- Your task
Output the lines from the one containing "Task: Export the list with Exportar button" through the last line of the material below, exactly; please do not include pictures.

[Opening Provided material section]

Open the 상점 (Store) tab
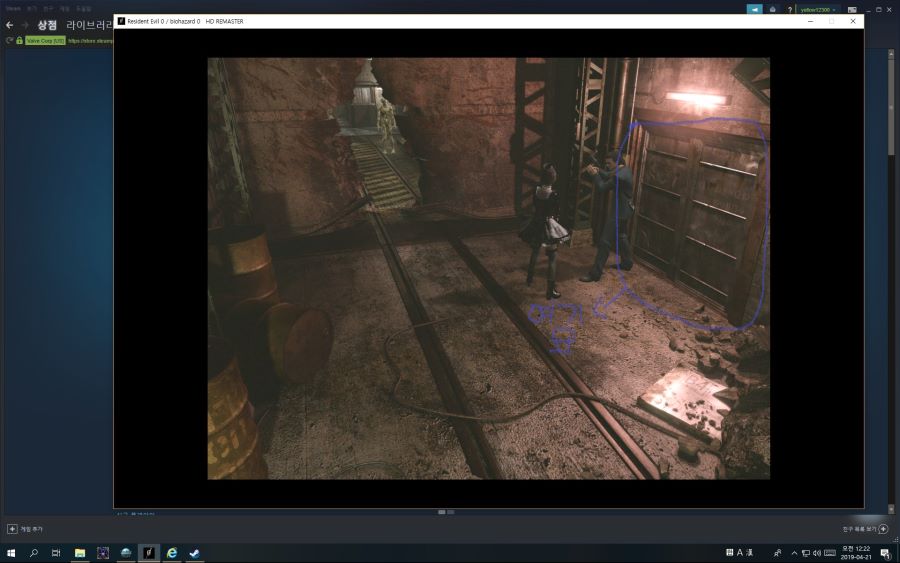900x563 pixels. click(x=47, y=25)
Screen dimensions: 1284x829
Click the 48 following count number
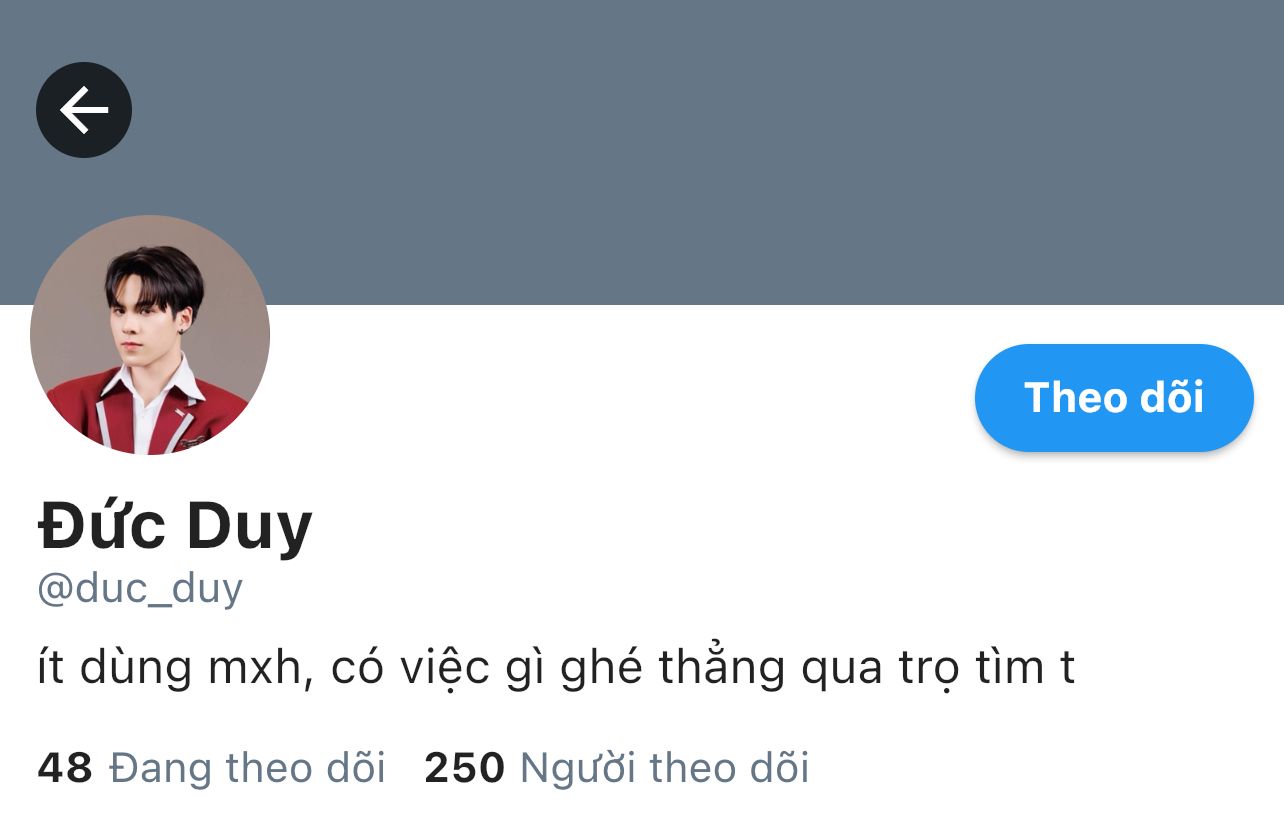[x=65, y=768]

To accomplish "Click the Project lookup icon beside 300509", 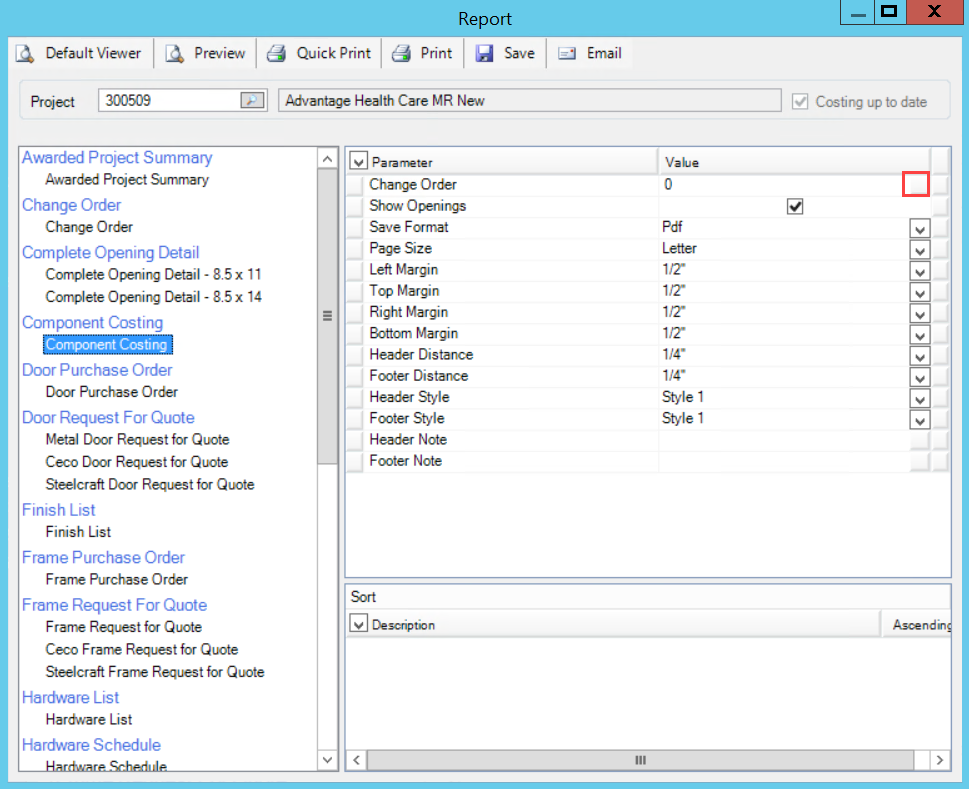I will [x=252, y=101].
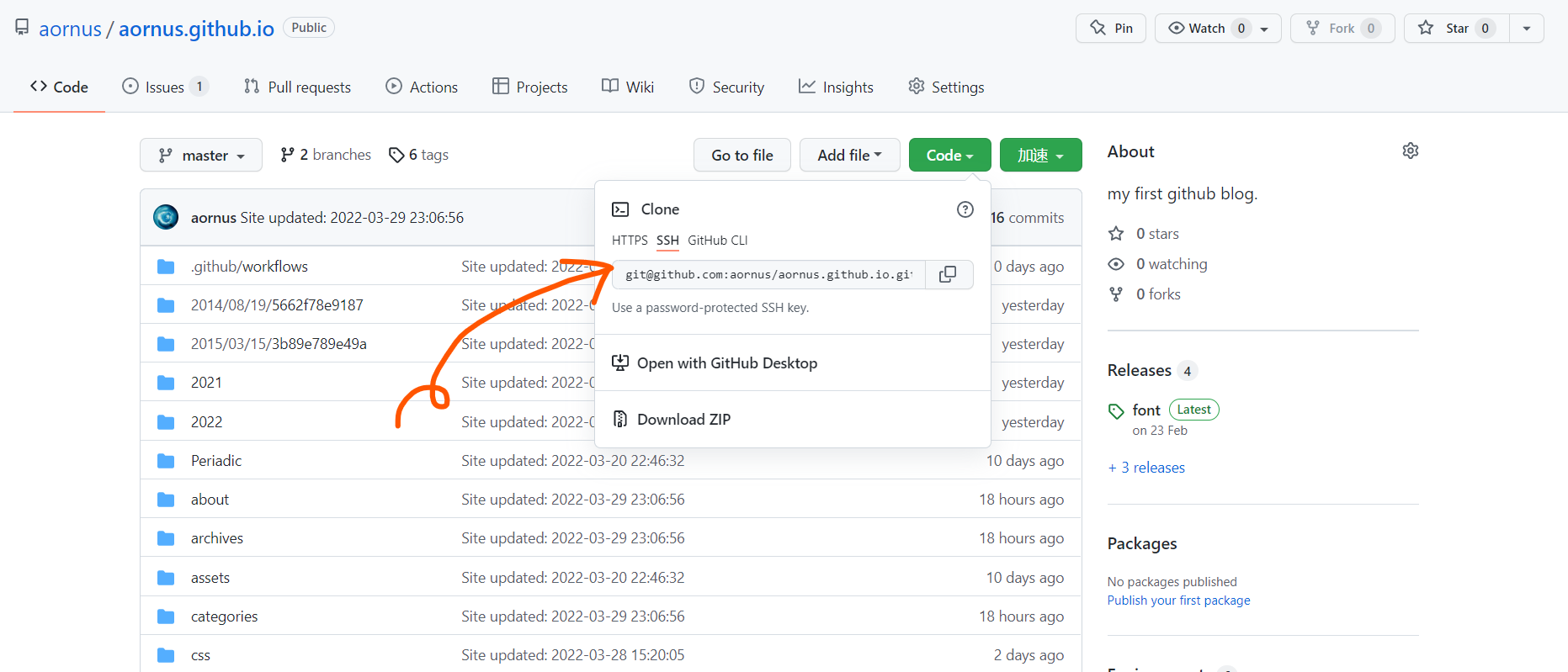Open the '+ 3 releases' link
The width and height of the screenshot is (1568, 672).
pyautogui.click(x=1146, y=468)
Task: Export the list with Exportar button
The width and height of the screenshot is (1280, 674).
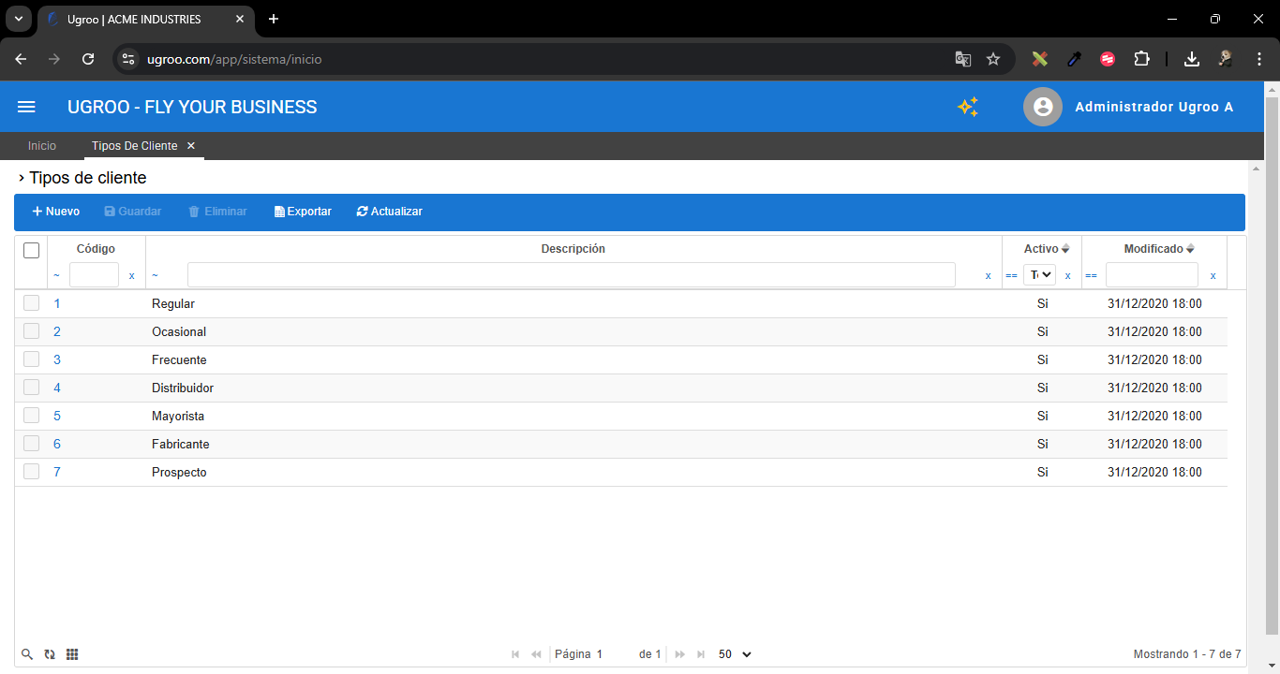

[Closing Provided material section]

- Solution for this task
Task: Export the list with Exportar button
The width and height of the screenshot is (1280, 674).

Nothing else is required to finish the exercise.